*** Information given ***
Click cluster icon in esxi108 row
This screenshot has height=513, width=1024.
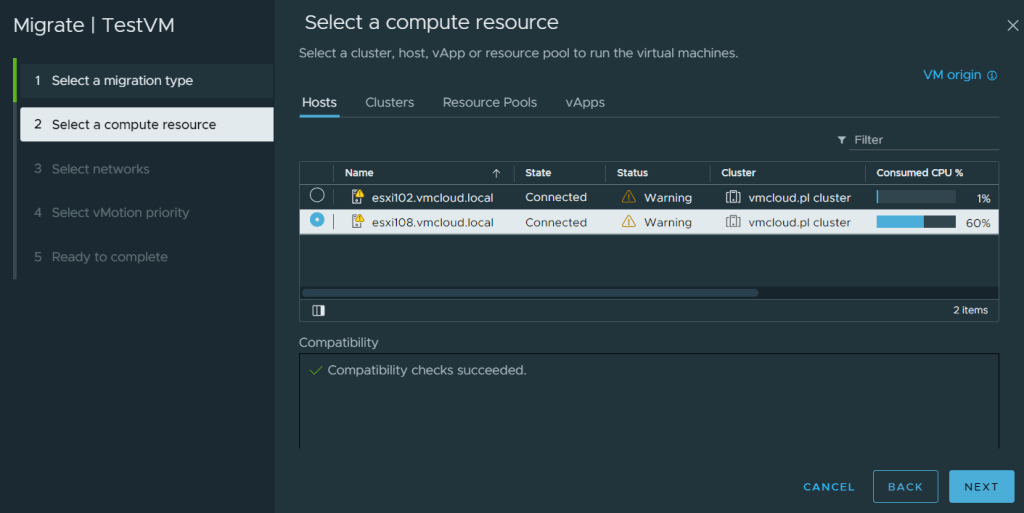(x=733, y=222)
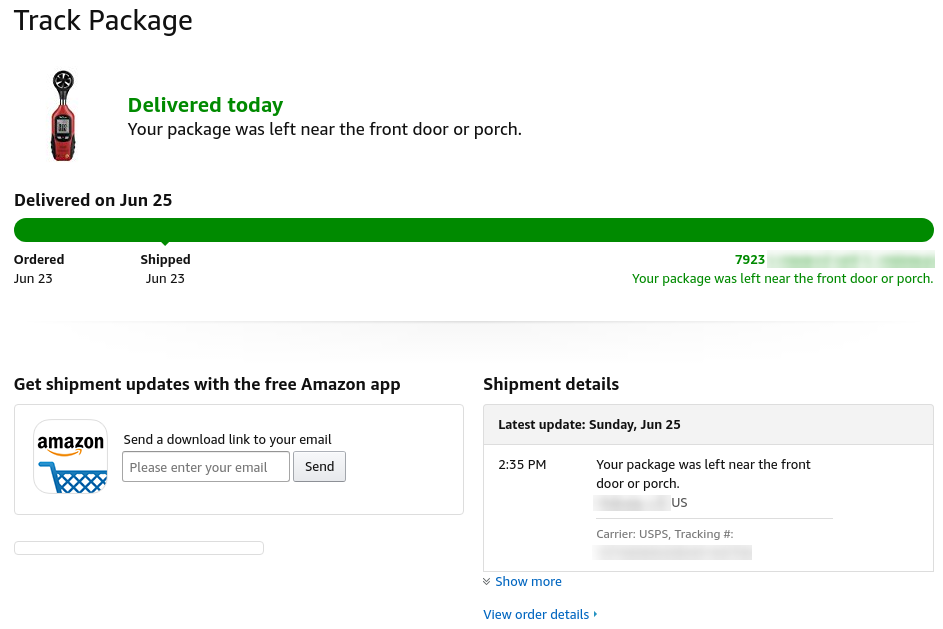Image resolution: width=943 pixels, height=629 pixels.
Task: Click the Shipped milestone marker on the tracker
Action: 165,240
*** End of Information given ***
## Your task:
Copy each entry exactly, with no pictures.

## Answer space:
Click cluster icon in esxi108 row
This screenshot has height=513, width=1024.
(x=733, y=222)
Image resolution: width=943 pixels, height=629 pixels.
Task: Click the Shipped milestone marker on the tracker
Action: 165,240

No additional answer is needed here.